TASK OBJECTIVE:
Copy each line below holding "edge".

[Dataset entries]
=== Section Start ===
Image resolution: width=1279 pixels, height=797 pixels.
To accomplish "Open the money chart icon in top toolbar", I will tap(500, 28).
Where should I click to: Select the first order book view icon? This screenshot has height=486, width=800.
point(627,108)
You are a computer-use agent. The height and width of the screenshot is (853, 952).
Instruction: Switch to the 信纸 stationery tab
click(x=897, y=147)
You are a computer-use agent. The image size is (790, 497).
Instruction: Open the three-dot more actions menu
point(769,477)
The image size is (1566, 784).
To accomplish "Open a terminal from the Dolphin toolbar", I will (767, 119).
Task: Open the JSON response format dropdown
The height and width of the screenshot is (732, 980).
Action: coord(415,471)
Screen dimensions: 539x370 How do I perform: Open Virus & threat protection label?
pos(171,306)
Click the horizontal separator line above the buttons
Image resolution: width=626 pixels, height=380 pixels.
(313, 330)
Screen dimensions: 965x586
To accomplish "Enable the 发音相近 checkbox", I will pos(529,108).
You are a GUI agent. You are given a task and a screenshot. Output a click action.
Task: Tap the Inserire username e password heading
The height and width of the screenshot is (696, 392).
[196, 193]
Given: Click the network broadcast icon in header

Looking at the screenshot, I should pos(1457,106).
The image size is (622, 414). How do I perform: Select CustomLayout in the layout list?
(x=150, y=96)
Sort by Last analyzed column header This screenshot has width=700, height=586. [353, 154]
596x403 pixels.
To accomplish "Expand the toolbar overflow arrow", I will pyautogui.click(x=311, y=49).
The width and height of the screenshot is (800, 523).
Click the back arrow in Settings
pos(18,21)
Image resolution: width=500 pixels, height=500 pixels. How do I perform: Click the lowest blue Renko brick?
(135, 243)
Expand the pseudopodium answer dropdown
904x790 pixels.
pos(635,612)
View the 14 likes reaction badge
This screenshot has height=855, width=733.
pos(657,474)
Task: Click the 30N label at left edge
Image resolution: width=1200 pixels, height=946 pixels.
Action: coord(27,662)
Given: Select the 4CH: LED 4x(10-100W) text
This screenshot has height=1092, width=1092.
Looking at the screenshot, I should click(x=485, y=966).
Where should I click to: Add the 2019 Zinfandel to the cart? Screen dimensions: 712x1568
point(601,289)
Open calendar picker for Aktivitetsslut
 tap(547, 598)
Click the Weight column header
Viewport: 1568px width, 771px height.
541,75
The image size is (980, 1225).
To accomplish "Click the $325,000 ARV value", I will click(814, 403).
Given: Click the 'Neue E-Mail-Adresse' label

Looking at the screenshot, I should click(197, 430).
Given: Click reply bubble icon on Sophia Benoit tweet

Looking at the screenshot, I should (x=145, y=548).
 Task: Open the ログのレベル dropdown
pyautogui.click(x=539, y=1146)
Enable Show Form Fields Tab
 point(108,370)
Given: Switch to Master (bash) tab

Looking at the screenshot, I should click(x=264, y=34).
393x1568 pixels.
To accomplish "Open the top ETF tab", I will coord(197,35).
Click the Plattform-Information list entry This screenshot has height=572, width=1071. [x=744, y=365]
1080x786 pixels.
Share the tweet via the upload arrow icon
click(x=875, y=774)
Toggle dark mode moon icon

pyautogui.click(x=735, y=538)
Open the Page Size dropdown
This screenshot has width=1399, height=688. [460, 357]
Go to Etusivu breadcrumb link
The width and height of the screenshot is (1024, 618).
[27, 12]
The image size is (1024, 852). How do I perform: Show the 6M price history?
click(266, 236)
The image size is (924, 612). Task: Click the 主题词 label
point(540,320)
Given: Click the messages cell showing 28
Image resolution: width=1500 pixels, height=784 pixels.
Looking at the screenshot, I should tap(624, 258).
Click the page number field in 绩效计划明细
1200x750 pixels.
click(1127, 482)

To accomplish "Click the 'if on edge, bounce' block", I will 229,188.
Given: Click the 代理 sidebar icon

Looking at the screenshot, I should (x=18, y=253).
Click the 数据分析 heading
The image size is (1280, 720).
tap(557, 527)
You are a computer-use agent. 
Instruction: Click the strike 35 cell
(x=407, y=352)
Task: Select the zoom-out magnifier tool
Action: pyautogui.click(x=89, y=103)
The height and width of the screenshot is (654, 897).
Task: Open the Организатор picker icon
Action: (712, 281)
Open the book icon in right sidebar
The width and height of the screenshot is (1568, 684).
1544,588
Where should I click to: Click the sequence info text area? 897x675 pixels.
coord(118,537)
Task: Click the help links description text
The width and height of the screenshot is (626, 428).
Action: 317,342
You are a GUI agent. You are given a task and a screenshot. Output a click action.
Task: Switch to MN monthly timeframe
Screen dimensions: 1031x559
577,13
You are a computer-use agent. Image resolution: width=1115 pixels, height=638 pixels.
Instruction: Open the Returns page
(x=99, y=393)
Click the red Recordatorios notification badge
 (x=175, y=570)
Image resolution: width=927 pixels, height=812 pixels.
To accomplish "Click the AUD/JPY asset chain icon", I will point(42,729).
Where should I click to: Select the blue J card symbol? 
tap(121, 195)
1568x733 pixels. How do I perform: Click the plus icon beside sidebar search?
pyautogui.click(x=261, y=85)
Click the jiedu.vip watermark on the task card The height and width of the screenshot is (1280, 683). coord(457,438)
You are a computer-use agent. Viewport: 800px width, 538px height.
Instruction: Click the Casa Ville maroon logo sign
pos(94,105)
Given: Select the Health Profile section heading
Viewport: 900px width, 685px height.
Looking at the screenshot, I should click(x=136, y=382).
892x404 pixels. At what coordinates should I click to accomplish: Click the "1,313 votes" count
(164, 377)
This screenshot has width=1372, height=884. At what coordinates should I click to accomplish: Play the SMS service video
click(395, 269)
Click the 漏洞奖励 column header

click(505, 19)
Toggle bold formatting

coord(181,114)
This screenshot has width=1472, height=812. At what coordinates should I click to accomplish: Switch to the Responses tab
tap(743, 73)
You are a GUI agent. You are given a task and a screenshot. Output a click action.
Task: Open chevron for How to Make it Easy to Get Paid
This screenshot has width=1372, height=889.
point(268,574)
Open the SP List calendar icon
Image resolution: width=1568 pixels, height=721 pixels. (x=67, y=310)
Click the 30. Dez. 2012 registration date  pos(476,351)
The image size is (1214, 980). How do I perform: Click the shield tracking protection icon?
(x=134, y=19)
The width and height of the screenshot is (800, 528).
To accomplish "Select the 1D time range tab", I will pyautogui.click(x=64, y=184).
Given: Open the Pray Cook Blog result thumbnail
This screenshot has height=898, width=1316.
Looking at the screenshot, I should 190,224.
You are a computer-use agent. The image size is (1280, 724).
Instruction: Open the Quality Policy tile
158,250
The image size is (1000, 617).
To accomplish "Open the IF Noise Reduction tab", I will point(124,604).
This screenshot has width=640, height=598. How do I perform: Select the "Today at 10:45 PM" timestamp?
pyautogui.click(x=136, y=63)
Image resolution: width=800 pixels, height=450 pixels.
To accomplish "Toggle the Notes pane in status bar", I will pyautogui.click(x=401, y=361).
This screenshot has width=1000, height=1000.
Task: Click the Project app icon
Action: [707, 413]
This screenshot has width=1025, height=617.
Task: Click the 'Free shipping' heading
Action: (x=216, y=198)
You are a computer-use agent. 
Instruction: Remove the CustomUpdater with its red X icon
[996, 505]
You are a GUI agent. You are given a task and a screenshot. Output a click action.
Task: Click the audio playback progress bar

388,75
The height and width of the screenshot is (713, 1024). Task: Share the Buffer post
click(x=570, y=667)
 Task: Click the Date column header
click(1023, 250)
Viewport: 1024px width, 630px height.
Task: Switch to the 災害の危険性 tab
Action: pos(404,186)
=== Section End ===
ANSWER SECTION:
Task: Click the 30N label at left edge
To accomplish "Click the 'if on edge, bounce' block", I will 229,188.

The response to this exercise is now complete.